[Entries excerpted from a collection]
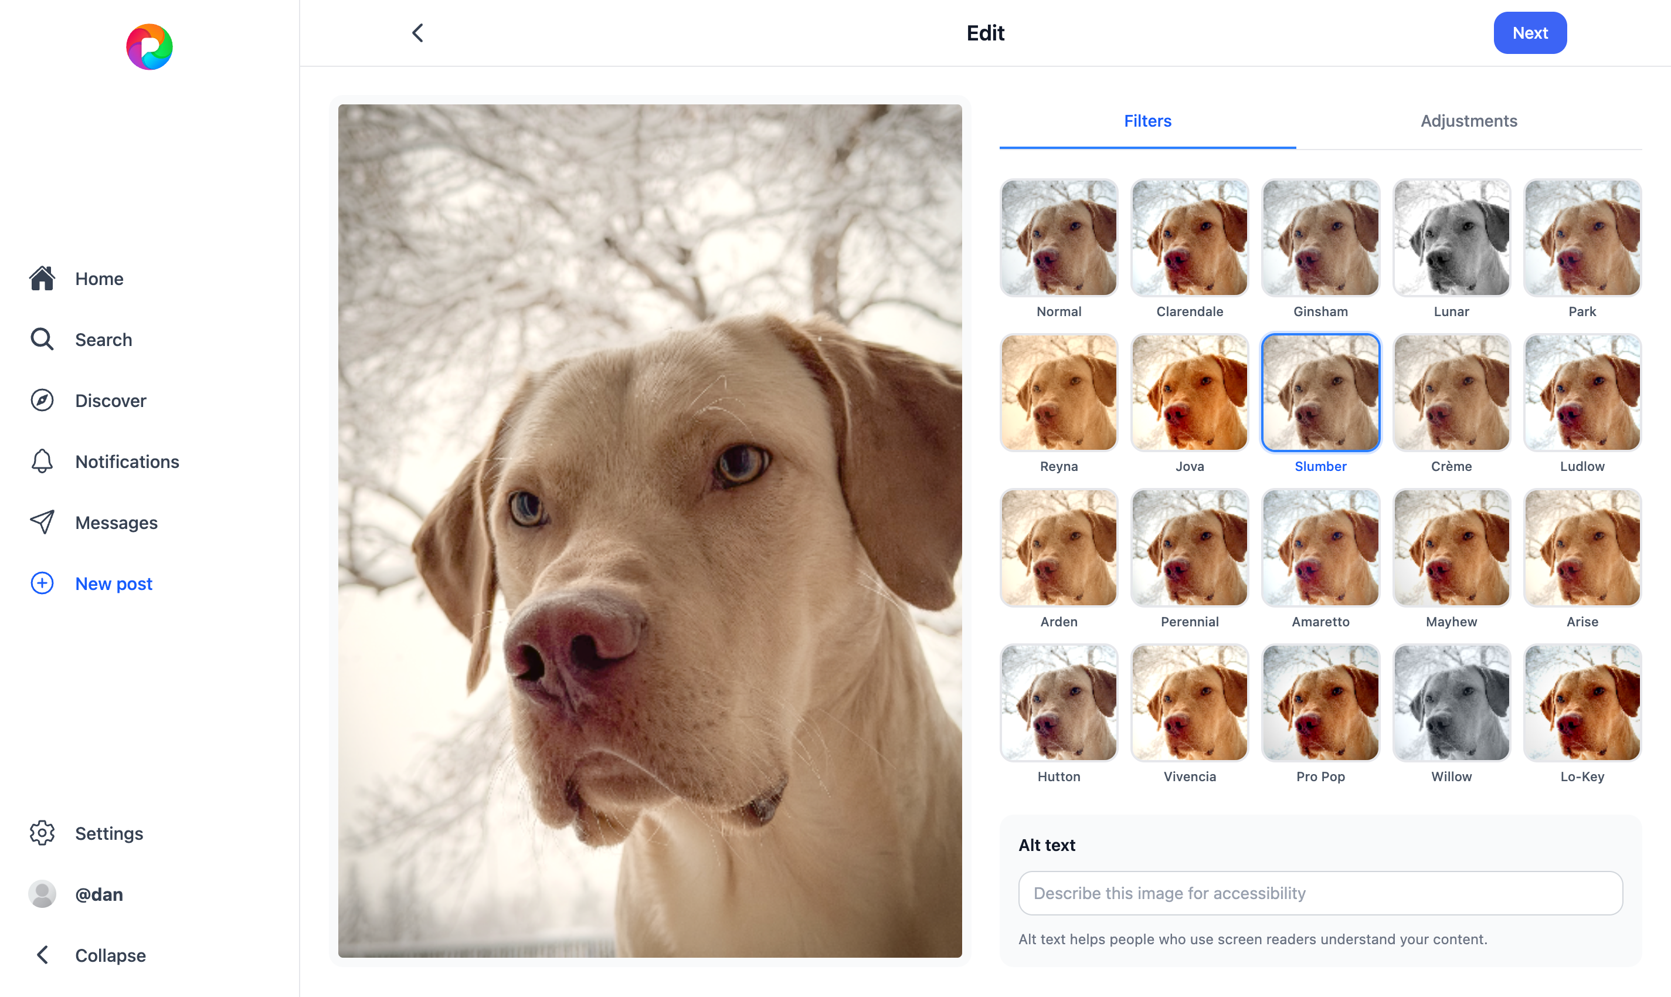Open Settings gear icon
Screen dimensions: 1671x997
click(x=42, y=833)
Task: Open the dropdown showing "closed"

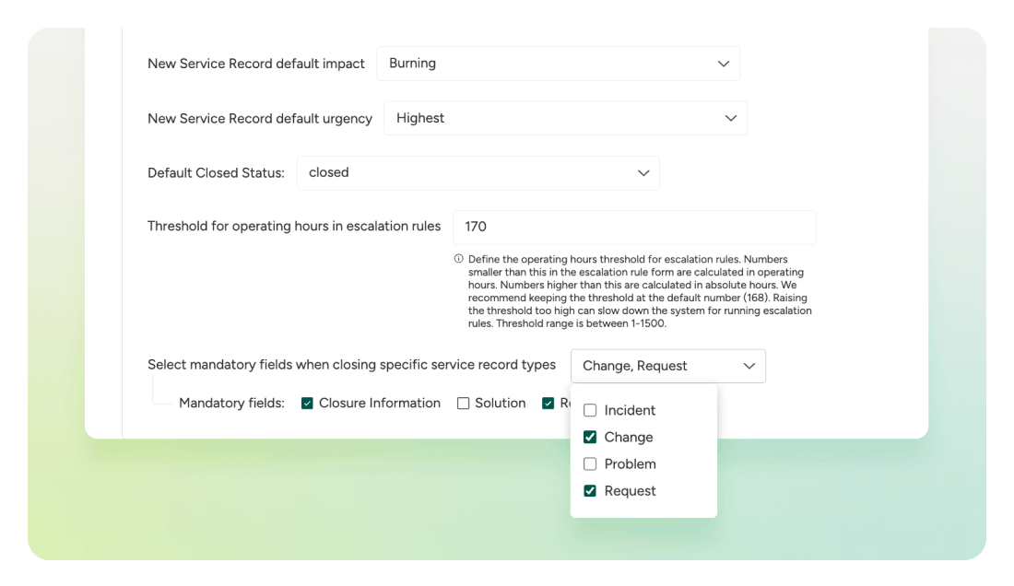Action: point(477,173)
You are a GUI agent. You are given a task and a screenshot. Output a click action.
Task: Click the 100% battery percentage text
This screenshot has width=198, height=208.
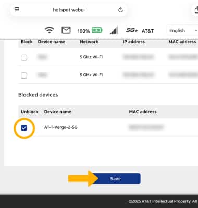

EXERCISE DESCRIPTION =
Repeat every one of the entries above word for word. Leave the pictures out of your answer.

TASK SOLUTION =
Open Settings gear icon
Screen dimensions: 1671x997
click(x=42, y=833)
Task: Open the dropdown showing "closed"

Action: point(477,173)
You are a GUI agent. You are given a task and a screenshot. Output a click action.
Task: Click the 100% battery percentage text
This screenshot has width=198, height=208.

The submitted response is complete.